Barn Park is a Grade II listed building in the Cornwall local planning authority area, England. First listed on 20 July 1987. House. 3 related planning applications.

Barn Park

WRENN ID
tattered-rood-fog
Grade
II
Local Planning Authority
Cornwall
Country
England
Date first listed
20 July 1987
Type
House
Source
Historic England listing

Description

Barn Park is a house, now divided into two dwellings, dating to the 1820s, with possible earlier origins, and extended in the mid-19th century. It is constructed of slate stone rubble, with a rendered and stuccoed front elevation, and has a slate roof with a gable end on the front left and a hipped end on the front right. A brick stack sits in the valley between the left and right-hand ranges, and there is a projecting side lateral stack on the right.
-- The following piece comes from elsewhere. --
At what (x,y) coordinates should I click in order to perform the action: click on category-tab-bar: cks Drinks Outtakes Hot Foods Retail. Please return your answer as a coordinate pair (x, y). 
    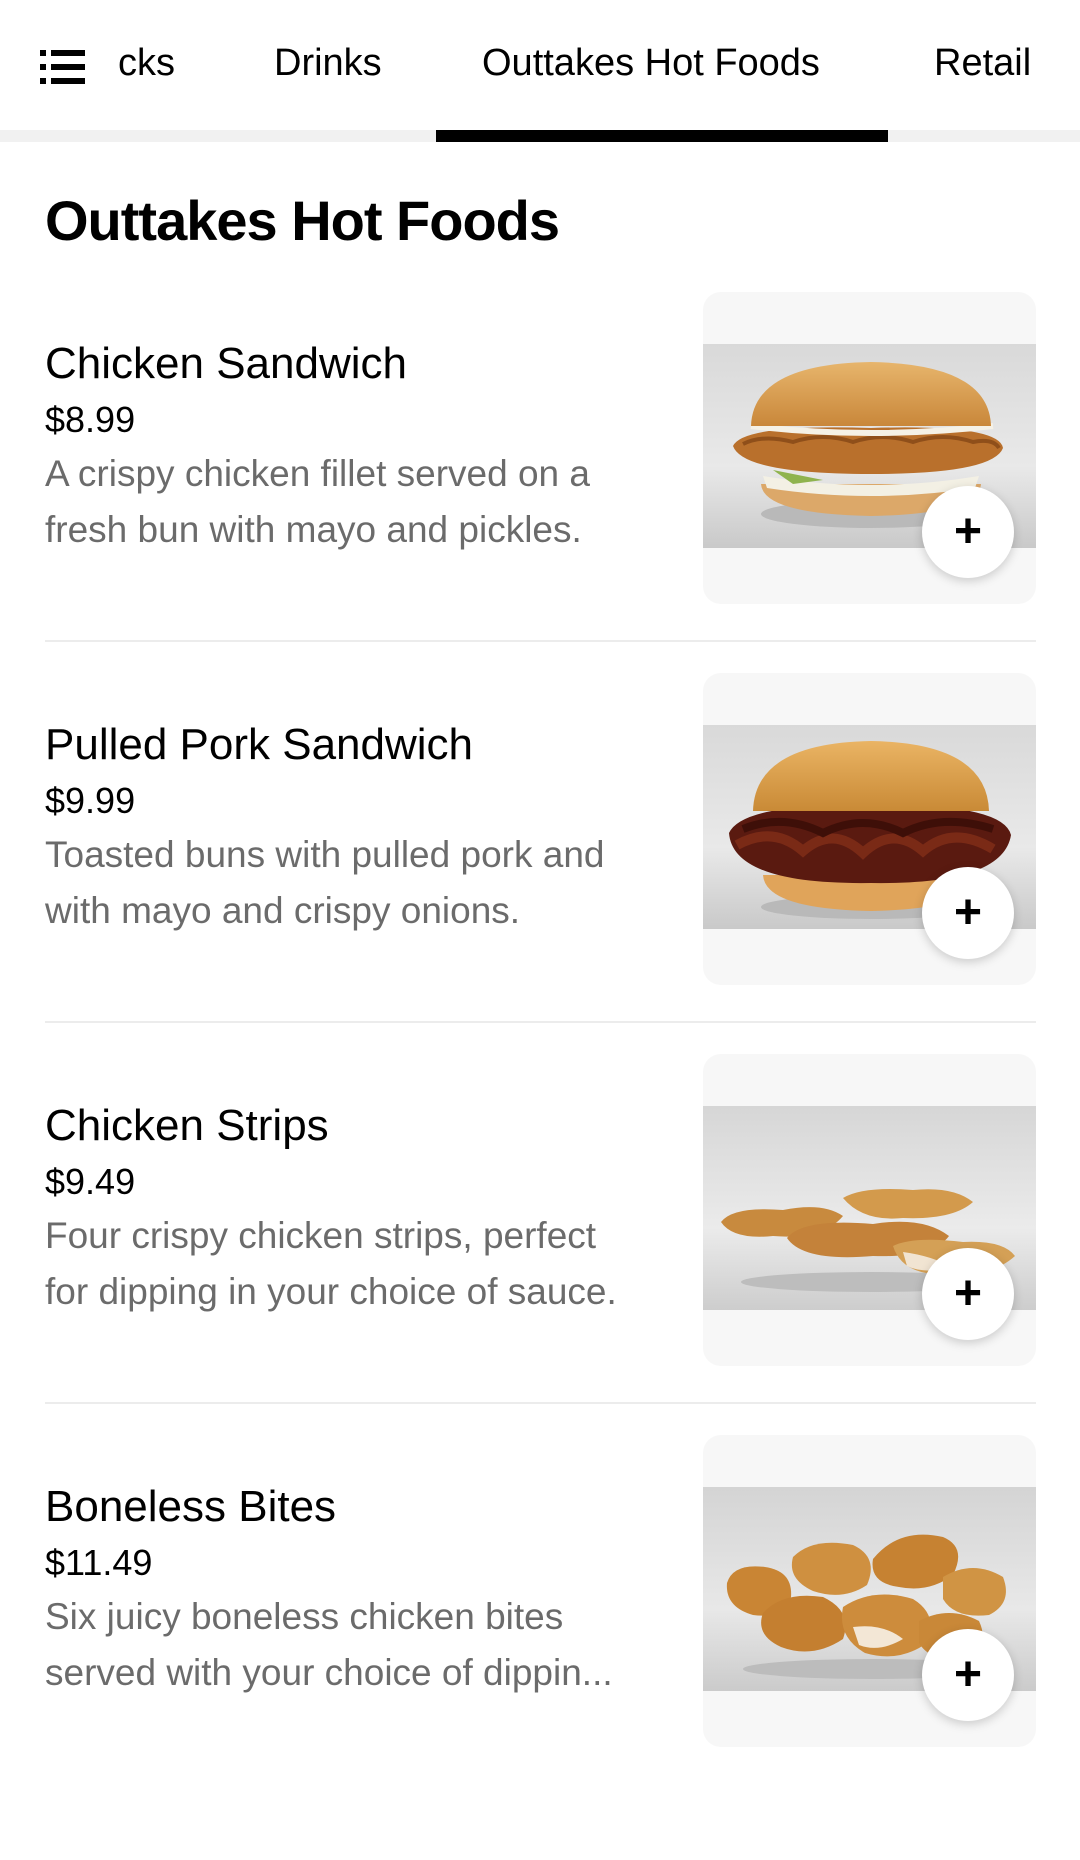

The house has an ‘L’ shaped plan. The right-hand range features an entrance leading to an entrance hall, a reception room to the left, a central stair hall, and a main reception room across the rear of the range. The left-hand range comprises a service range, extended in the mid-19th century. Additional service rooms, including a dairy and wash-house, are located in the basement. Bedrooms on the first floor of both ranges lead off a central landing.

The building is two storeys high with a basement. The front has a regular 1:2 window arrangement. A mid-19th century gable end extension on the front left has a partly blocked opening with a dressed stone segmental arch and 20th-century glazed doors on the ground floor, and a replacement sash window above, set within a similar arched opening. The right-hand range is set back and flanked by incised pilaster strips, with the right-hand section projecting. It has a renewed 12-pane sash window and a 20th-century panelled door in a partly blocked opening, and two renewed 12-pane sashes on the first floor. An insurance plaque from “West of England, Exeter” is affixed to the front elevation.

The interior retains many 19th-century features, including moulded cornices, doors, and doorcases with reeded architraves. A mid-to-late 19th-century marble chimneypiece is in the main reception room, and an open-well staircase features simple turned newel posts, stick balusters, and a moulded handrail. A timber back staircase is also present. The basement contains a copper and dairy, largely intact. The first floor features an ornate plaster rose above the stair wall, plaster carbelled brackets to three arches on the landing, and moulded cornices.

Barn Park was once the residence of John Rosevear, a general merchant who was responsible for the construction of Boscastle Chapel in 1801 and its subsequent rebuilding between 1823 and 1825. Rosevear was a controversial figure within the Camelford and Wadebridge Methodist circuit. Later, it was the residence of W.S. Rosevear, a Deputy Lieutenant and Magistrate of Cornwall in the 1870s.